Am I Right? The Era of Computer-Verified Correctness
Henning Basold (LIACS)
Henning joined the theory group of LIACS mid-2019. Henning's research interest descend from the general desire to prevent errors in software, hardware, and mathematical or other theories, and to understand relations between different scientific fields. The approach chosen by Henning is the formalization of artefacts, like software or theories, in terms of a syntactic logic, as a program, in a type theory or any other suitable syntactic language. A formal syntactic specification will allow then a computer to verify the correctness of behavior and proofs. Leaving the creative work of building programs, models and proofs to humans and the mechanical work of verifying them to computers ensures not only correctness of artefacts and scales to arbitrary sizes, but it also frees us a from worries and allows us to focus on the interesting part of work as a programmer, mathematician, and biologist.

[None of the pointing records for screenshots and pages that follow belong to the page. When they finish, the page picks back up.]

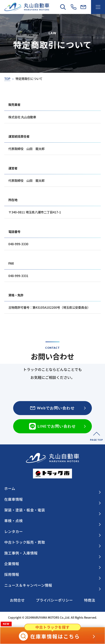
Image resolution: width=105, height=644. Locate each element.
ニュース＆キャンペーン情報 (52, 586)
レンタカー (52, 532)
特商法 (90, 600)
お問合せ (17, 600)
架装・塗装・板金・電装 (52, 510)
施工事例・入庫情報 (52, 553)
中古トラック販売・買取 (52, 542)
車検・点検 (52, 521)
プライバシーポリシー (54, 600)
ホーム (52, 489)
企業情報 (52, 564)
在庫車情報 (52, 500)
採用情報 (52, 574)
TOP (7, 78)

It is a common mantra that software, mathematical theories and other societal phenomena are becoming more and more complex. But how do we deal with this? We will discuss in this talk an approach to this complexity problem. The main idea is that human beings develop programs, proofs and other formal artefacts, while computers are used to assist the development process and verify the correctness of the artefact. This approach frees us from worries about correctness and allows us to focus on the creative part of work as programmers, mathematicians, and scientists.

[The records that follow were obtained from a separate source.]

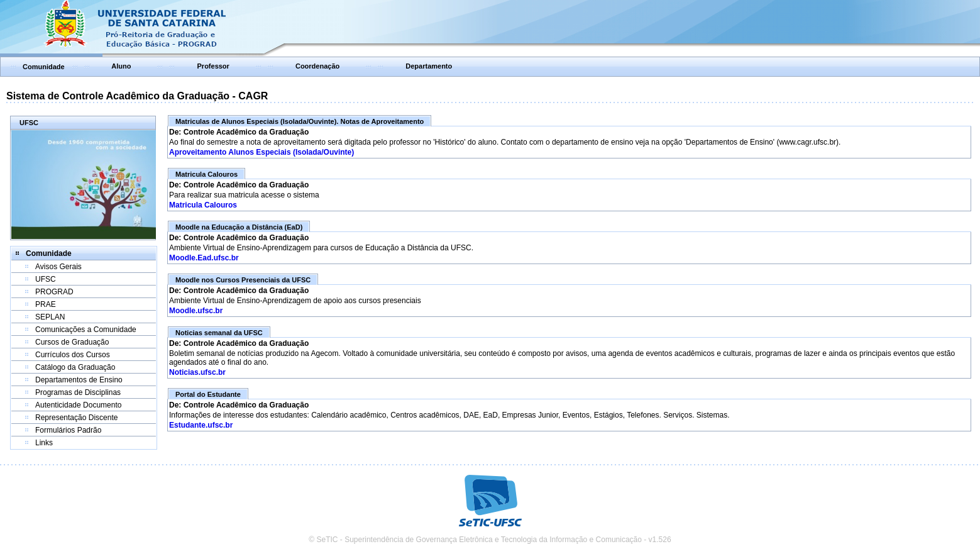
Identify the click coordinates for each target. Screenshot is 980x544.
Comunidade (43, 67)
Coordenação (317, 66)
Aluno (121, 66)
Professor (213, 66)
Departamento (429, 66)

Plastic from cradle to grave: how to explore nanoplastics around us and in our body.
Fazel A. Monikh (CML)
My research interests are: Micro/nanoplastic and other nanomaterials detection, characterization and quantification in complex matrices (environmental samples, biological media and consumer products), ecological and protein corona on the surface of particles, fate and transport, nanotoxicology, analysis of emerging environmental contaminants, implementation of nano in aqua/agriculture and contaminant remediation, water and groundwater quality analysis, interfacing science with public policy
Annual global plastic production is increasing exponentially since the mid-20th-century which challenges obtaining the balance between the convenience of plastic in daily life and the prospect of causing harm to humans and the environment. Most of the commonly used plastics are non-biodegradable but eventually, their surfaces become fragmented by biotic and abiotic processes. This produces microplastic and nanoplastic of different types, sizes, and shapes. Microplastics are defined on the basis of their particle size being < 5 mm. A globally-accepted definition for ‘nanoplastic’ has not yet been provided. It is increasingly reported that due to their small size, nanoplastics may easily pass the cellular membrane, the gut epithelium, and even the brain barrier. However, the fate and adverse effects of nanoplastics in the environment and humans remain largely unknown. Most studies point to the challenge of identification, characterization, and quantification of such small plastic particles in organisms’ tissues and cells. This has hindered researchers form exploring the fate and toxicity of nanoplastics in organisms.
Recently, I developed a ground-breaking method for quantification and characterisation of nanoplastics in biological media, which is of the first methods in the world. This method opens a new horizon in the research area of nanoplastic in the environment. In this lecture, I will give an overview of the challenges in the identification and quantification of nanoplastics in the environmental samples and in human tissues. I will briefly present my recently developed method and discuss my research in the near future.